CFU Plots Course Past Bribery Scandal


A nine-member normalisation committee appointed by FIFA will attempt to straighten out the Caribbean Football Union.
President Sepp Blatter invited the CFU members to FIFA headquarters in Zurich. (FIFA)
Its appointment follows two days of meetings in Zurich hosted by FIFA president Sepp Blatter and chaired by Haitian Football Federation president Yves Jean-Bart.
Representatives from Haiti, Cuba, Grenada, Cayman Islands, Bermuda, Barbados, Antigua and Barbuda, Curacao and Jamaica were tasked with restoring the reputation of the region’s football authorities in the wake of the Mohammed Bin Hammam bribery scandal.

“I am very pleased that the representatives of the CFU have reached an agreement in order to move forward and to look into the future, for the good of the game in the region],” Blatter said in a statement.

The normalisation committee will double as the CFU’s executive committee until a new one is appointed at the CFU’s ordinary congress in the first half of 2012.
The nine members will also convene an extraordinary congress in the meantime to appoint an interim general secretary as well as a legal, finance and football committees to steer the CFU back on course.
At a May meeting in Trinidad, former CFU and CONCACAF president Jack Warner allegedly offered 25 colleagues $40,000 each for their support of Bin Hammam in his failed bid to oust Blatter in the FIFA presidential race.
FIFA later handed down sanctions – mostly short-term bans, small fines and warnings – to the bulk of the CFU officials although the federation has yet to provide any explanations.

Italian Match-Fixing Probe Widens

A host of top-flight matches and international fixtures have been added to Italy’s ongoing match-fixing investigation.

Former footballer Beppe Signori, pictured here celebrating a goal during his days with Bologna, was among the June arrests. (Getty)

Italian media report that another 22 Serie A matches from last season as well as some between national teams are now believed to have been tampered with by Naples-based mafia and Singapore bookmakers.

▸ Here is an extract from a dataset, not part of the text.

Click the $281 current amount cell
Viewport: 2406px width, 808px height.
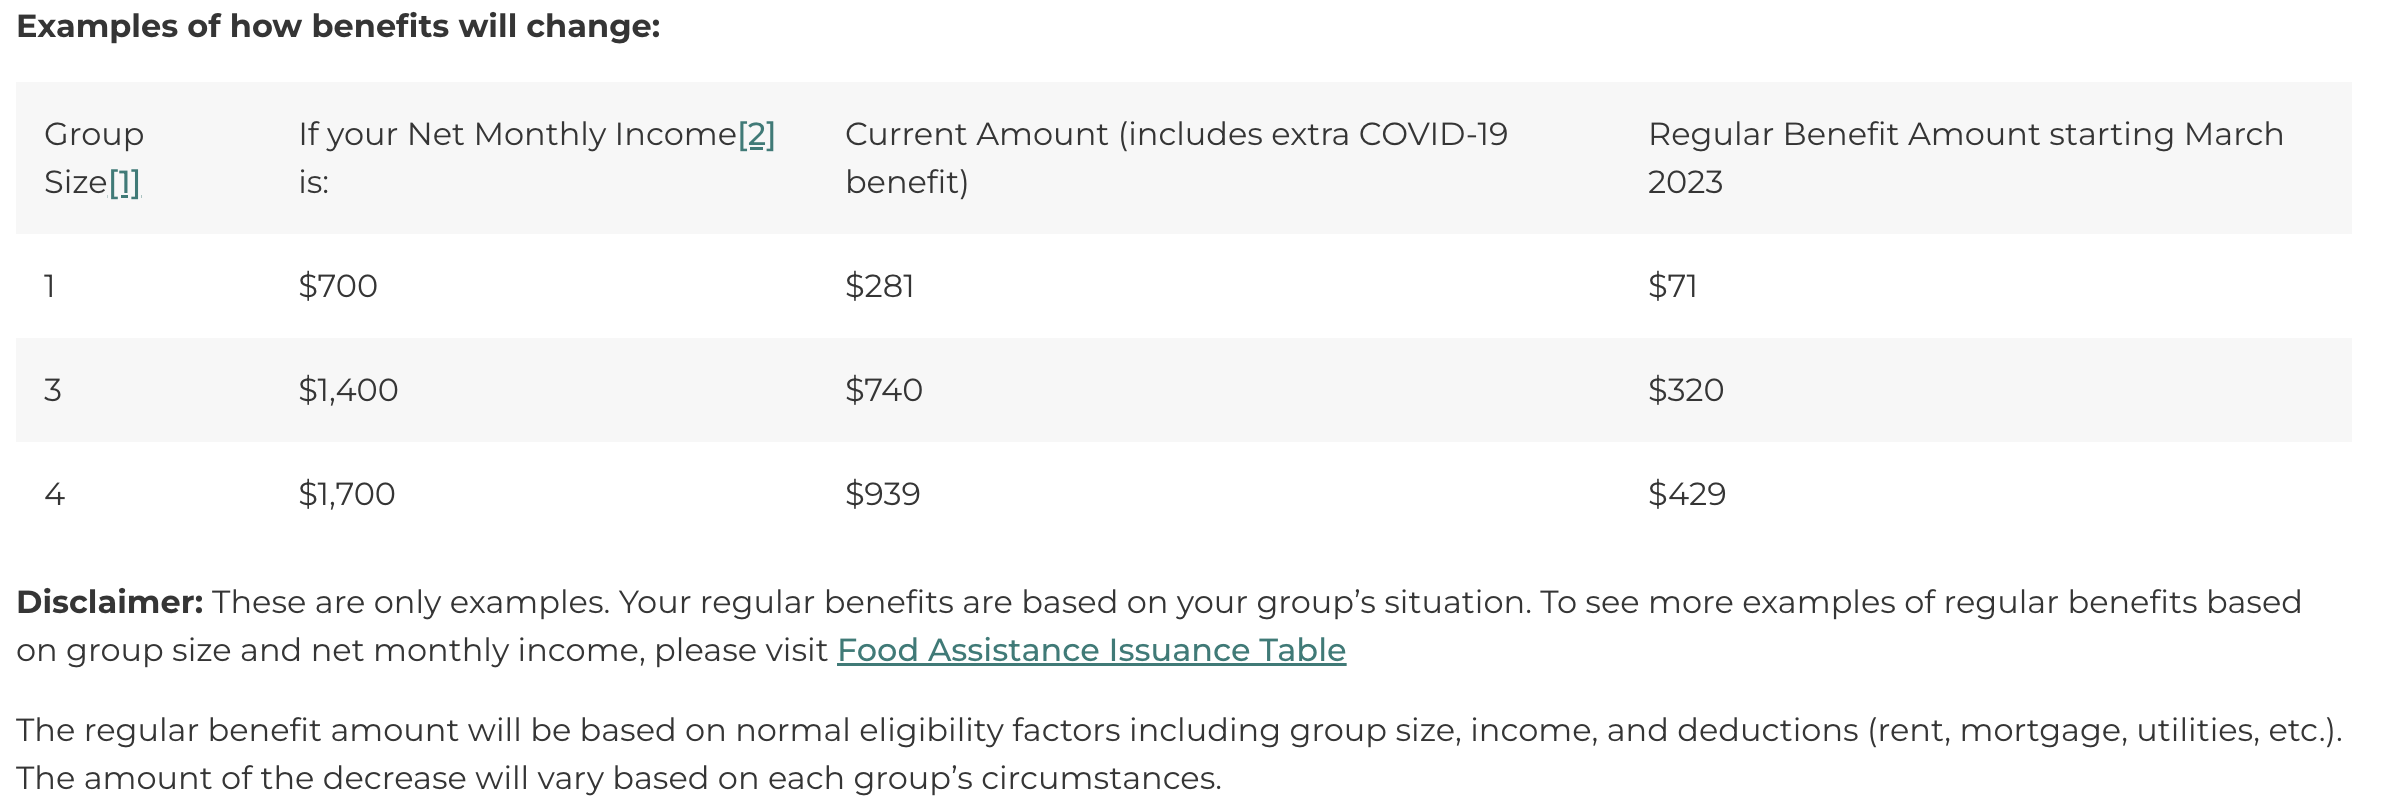(x=880, y=287)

Police arrested 17 people on Monday as part of this second phase of a fixing
probe launched back in June primarily in relation to Serie B matches.

Former-Atalanta captain Cristiano Doni, ex-footballer Luigi Sartor and five active players were among the latest arrests.

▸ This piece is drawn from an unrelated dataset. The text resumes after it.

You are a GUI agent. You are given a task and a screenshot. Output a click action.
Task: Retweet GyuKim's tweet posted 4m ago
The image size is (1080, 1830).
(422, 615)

The sting comes just a week after so-called “table of peace” talks between the Italian football federation and the heads of Serie A giants Inter Milan, AC Milan, Juventus, Napoli and Fiorentina ended without resolution. The gathering had been seen as a chance to curb tensions stemming from Calciopoli, the infamous 2006 match-fixing scandal that saw Juventus stripped of two league titles and its front office banned from football for life earlier this year.

The series of arrests in Italy also follow recent warnings by UEFA president Michel Platini and newly re-elected FIFA president Sepp Blatter on the dangers illegal and irregular betting pose to world football – and a $29 million partnership between FIFA and Interpol to combat the problem.

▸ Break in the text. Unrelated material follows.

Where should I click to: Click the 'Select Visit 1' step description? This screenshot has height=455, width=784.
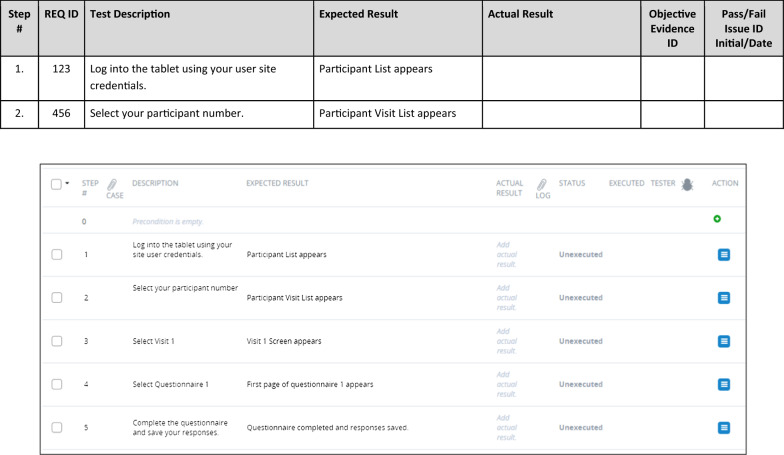(x=153, y=341)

“Golden Whistle” Admits to Match-Fixing

China’s best-known football referee is standing trial in Beijing on charges of match-fixing and bribery.
Lu Jun, nicknamed “Golden Whistle,” admitted Wednesday to fixing seven matches for four clubs and taking more than $100,000 between 1999 and 2003, according to Chinese state media.
Lu, however, argued that he’s already given the money back and that the rewards were not, in fact, for biased officiating.
He’s among 60 national players, referees, coaches and other officials ensnared in fixing and gambling scandals stemming from a 2009 country-wide crackdown.
Yang Yimin, former deputy director of the Chinese Football Administrative Center, and Lu Feng, former general manager of Chinese Super League Corporation, are also on trial this week in Beijing.